削った上に過大な力も受けなければなりませんから、今まで何ともなかったのに歯の寿命を縮めることにつながります。歯の神経が取ってある歯が、土台となるとなおさらよくありません。生きた木の枝は折れませんが、折れて時間が経っている枝はパキパキ折れちゃいますよね。ブリッジは可能な限り避けた方がよいと思います。
義歯はどうか
義歯は両隣の歯を削る量はブリッジと比べて格段に少なくて済みます。いわゆる部分入れ歯ですが、歯茎方向へかかる咬合力により沈下する義歯のストッパー部分だけ削合すればよいのです。両隣に金具をかけて義歯を安定させます。自分で取り外しをしなければならないこと、食片が入れ歯と歯茎の間に挟まりやすいこと、金具がゆるんでくること、少し大きいので違和感が最初あること、金具が前歯だと目立つことなどの欠点があります。
あまり削らないけれど
あとブリッジと同じで両隣の歯でない部分を支えるので、金具の掛かっている歯に過大な力がかかります。そうなるとその両隣の歯が揺れてきます。虫歯は治しやすいですが、歯の揺れはほぼ治ることがありません。ブリッジよりも歯を削る量は著しく少なくて済みますが、歯にかかる負担はあまりかわりません。
インプラントがベター
骨さえあればインプラントが一番よいです。失われた部分に土台を入れ、そこだけ被せることができます。両隣の歯に負担をかけず、その寿命に影響を及ぼしません。その部分の治療だけで完結するからです。審美的にもよく、取り外しする必要もありません。
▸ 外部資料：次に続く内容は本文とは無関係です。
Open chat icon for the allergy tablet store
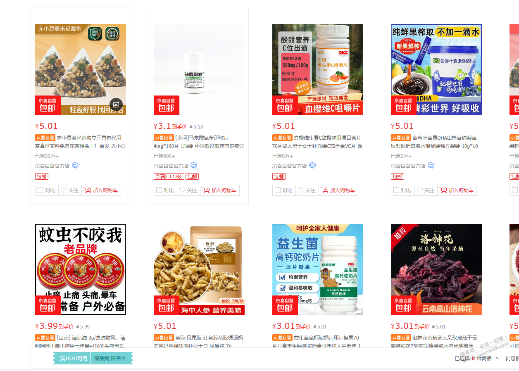The width and height of the screenshot is (519, 371). 194,166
定期的な噛み合わせ、インプラント周囲炎(歯の歯周炎、歯槽膿漏と同じと考えてください)のチェックが必要です。定期健診はどのような状態でも必要です。長く持たせたいなら天然の歯以上に意識していただかなければなりません。初めの一本の処置で他の歯の寿命をも左右します。初めの一本を上手くすれば大きな処置をせずに済むかもしれません。
一食100円貯金
一食100円貯金して一日300円、一月9000円、一年108000円 4年くらいでインプラントの経費は回収できます。何より健康維持への投資でないかと思います。あと何年生きますか?効果はとても高いと思います。
同じ車を20年乗っていますか?
インプラント自体はきちんとケアしていただければ20年はもつとされています。もちろんもっとインプラントの寿命がもっているケースもあります。日本での歴史がないからこれくらいとされています。先ほども述べましたが、定期健診無しではダメです。車検なしで車に乗っていますか?車検で安全を担保していますよね。車検においくらかかっていますか?車にお金をかけるのもよいとは思いますが、健康を長く維持するために少し振り分けてもよいのではないでしょうか。
失くしてわかる歯のありがたみ
何でもですけれど、残念ながら人間は失ってその大事さがわかる生き物です。上の前歯の一本が半分欠けたとしましょう、どんな不具合が考えられるでしょう?
笑いづらい(みっともない)
しゃべりづらい
食べづらい
飲みづらい
舌で触ると尖っている
などなど少し歯が失われただけで色々な不具合が生じます。1本無くなれば不具合の程度が増します。
奥歯は見えないから治さなくていい?
そんなことはありません。
前後の歯が無くなったところに向かって傾斜してくる
反対の歯が少しづつ伸びてくる
舌、頬がそこを埋めようと肥大してくる
そこをかばうような舌の動きになる。
食べ物の流れが変わる
などが考えられます。不具合なく最後まで快適に食事はしたいですよね。
残っている他の自分の歯に負担をかけないのはインプラントだけです。
ブリッジや義歯は前後の歯に、その歯本来の仕事だけでなく失われた歯の分の仕事が課されるので負担がかかります。それらの歯が抜けるか、死ぬまでです。自分の歯が1本失われたら、140万無くすことになります。抜いてしまった歯以外の、残った歯を守るためには何がベターかをよく考えて治療法を選択してください。毎食100円貯めるつもりでいてくだされば4年でインプラント1本分になるのですから。